Stored data:
-----

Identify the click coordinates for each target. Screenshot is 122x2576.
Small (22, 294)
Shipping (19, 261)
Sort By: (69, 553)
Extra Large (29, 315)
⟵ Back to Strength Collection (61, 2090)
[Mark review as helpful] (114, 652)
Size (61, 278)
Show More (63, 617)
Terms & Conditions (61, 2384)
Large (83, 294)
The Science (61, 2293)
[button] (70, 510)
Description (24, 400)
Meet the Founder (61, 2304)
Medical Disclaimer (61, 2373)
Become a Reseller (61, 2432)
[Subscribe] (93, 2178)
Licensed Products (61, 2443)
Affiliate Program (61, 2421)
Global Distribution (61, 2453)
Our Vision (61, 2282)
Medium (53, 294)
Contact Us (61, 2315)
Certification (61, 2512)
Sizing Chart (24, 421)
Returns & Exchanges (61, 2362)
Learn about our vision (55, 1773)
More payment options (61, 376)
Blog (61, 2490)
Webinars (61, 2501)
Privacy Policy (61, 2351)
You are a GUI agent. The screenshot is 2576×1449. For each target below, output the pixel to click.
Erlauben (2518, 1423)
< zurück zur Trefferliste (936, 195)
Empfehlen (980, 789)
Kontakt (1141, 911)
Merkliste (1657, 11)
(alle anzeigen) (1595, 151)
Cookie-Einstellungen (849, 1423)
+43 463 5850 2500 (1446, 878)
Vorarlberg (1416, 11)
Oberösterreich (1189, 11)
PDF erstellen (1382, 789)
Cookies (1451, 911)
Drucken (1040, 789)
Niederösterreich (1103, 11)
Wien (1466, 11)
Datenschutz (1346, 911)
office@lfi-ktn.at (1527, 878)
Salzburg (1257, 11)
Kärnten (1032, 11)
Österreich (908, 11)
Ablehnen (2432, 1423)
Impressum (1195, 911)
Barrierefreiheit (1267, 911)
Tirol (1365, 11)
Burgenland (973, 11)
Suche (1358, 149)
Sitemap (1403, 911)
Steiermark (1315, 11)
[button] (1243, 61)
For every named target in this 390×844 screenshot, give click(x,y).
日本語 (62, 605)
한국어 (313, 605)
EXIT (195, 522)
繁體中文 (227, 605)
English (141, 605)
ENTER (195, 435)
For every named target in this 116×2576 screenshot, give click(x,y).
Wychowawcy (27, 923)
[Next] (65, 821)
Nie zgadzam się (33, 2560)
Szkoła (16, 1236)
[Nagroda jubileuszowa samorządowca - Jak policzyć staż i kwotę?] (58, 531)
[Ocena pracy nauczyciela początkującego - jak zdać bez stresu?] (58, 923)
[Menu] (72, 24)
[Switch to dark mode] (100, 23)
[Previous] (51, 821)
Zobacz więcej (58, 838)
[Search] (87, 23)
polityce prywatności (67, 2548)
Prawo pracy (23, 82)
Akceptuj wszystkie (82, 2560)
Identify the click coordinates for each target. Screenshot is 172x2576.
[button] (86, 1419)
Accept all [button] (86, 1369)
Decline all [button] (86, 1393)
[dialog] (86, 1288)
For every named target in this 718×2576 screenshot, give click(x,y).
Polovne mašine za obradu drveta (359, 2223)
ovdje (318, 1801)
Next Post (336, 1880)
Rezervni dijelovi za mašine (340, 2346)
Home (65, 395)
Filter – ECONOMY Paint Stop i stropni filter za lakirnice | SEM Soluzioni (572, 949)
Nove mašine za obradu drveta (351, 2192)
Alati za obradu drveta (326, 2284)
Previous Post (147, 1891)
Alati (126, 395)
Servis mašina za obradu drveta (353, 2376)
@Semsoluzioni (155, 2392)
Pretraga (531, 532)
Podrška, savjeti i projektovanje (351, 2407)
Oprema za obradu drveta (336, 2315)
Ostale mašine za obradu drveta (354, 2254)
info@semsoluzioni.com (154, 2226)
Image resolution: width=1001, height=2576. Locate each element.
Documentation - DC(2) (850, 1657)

-----

TASK OBJECTIVE: Reproduce the entries so that each line reads exactly as it did before.

SOLUTION:
Identify the click coordinates for each target. Screenshot is 122x2576.
Small (22, 294)
Shipping (19, 261)
Sort By: (69, 553)
Extra Large (29, 315)
⟵ Back to Strength Collection (61, 2090)
[Mark review as helpful] (114, 652)
Size (61, 278)
Show More (63, 617)
Terms & Conditions (61, 2384)
Large (83, 294)
The Science (61, 2293)
[button] (70, 510)
Description (24, 400)
Meet the Founder (61, 2304)
Medical Disclaimer (61, 2373)
Become a Reseller (61, 2432)
[Subscribe] (93, 2178)
Licensed Products (61, 2443)
Affiliate Program (61, 2421)
Global Distribution (61, 2453)
Our Vision (61, 2282)
Medium (53, 294)
Contact Us (61, 2315)
Certification (61, 2512)
Sizing Chart (24, 421)
Returns & Exchanges (61, 2362)
Learn about our vision (55, 1773)
More payment options (61, 376)
Blog (61, 2490)
Webinars (61, 2501)
Privacy Policy (61, 2351)
You are a GUI agent. The screenshot is 2576×1449. For each target below, output the pixel to click.
Erlauben (2518, 1423)
< zurück zur Trefferliste (936, 195)
Empfehlen (980, 789)
Kontakt (1141, 911)
Merkliste (1657, 11)
(alle anzeigen) (1595, 151)
Cookie-Einstellungen (849, 1423)
+43 463 5850 2500 (1446, 878)
Vorarlberg (1416, 11)
Oberösterreich (1189, 11)
PDF erstellen (1382, 789)
Cookies (1451, 911)
Drucken (1040, 789)
Niederösterreich (1103, 11)
Wien (1466, 11)
Datenschutz (1346, 911)
office@lfi-ktn.at (1527, 878)
Salzburg (1257, 11)
Kärnten (1032, 11)
Österreich (908, 11)
Ablehnen (2432, 1423)
Impressum (1195, 911)
Barrierefreiheit (1267, 911)
Tirol (1365, 11)
Burgenland (973, 11)
Suche (1358, 149)
Sitemap (1403, 911)
Steiermark (1315, 11)
[button] (1243, 61)
For every named target in this 390×844 screenshot, give click(x,y).
日本語 (62, 605)
한국어 (313, 605)
EXIT (195, 522)
繁體中文 (227, 605)
English (141, 605)
ENTER (195, 435)
For every named target in this 116×2576 screenshot, give click(x,y).
Wychowawcy (27, 923)
[Next] (65, 821)
Nie zgadzam się (33, 2560)
Szkoła (16, 1236)
[Nagroda jubileuszowa samorządowca - Jak policzyć staż i kwotę?] (58, 531)
[Ocena pracy nauczyciela początkującego - jak zdać bez stresu?] (58, 923)
[Menu] (72, 24)
[Switch to dark mode] (100, 23)
[Previous] (51, 821)
Zobacz więcej (58, 838)
[Search] (87, 23)
polityce prywatności (67, 2548)
Prawo pracy (23, 82)
Akceptuj wszystkie (82, 2560)
Identify the click coordinates for each target. Screenshot is 172x2576.
[button] (86, 1419)
Accept all [button] (86, 1369)
Decline all [button] (86, 1393)
[dialog] (86, 1288)
For every named target in this 718×2576 screenshot, give click(x,y).
Polovne mašine za obradu drveta (359, 2223)
ovdje (318, 1801)
Next Post (336, 1880)
Rezervni dijelovi za mašine (340, 2346)
Home (65, 395)
Filter – ECONOMY Paint Stop i stropni filter za lakirnice | SEM Soluzioni (572, 949)
Nove mašine za obradu drveta (351, 2192)
Alati za obradu drveta (326, 2284)
Previous Post (147, 1891)
Alati (126, 395)
Servis mašina za obradu drveta (353, 2376)
@Semsoluzioni (155, 2392)
Pretraga (531, 532)
Podrška, savjeti i projektovanje (351, 2407)
Oprema za obradu drveta (336, 2315)
Ostale mašine za obradu drveta (354, 2254)
info@semsoluzioni.com (154, 2226)
Image resolution: width=1001, height=2576. Locate each element.
Documentation - DC(2) (850, 1657)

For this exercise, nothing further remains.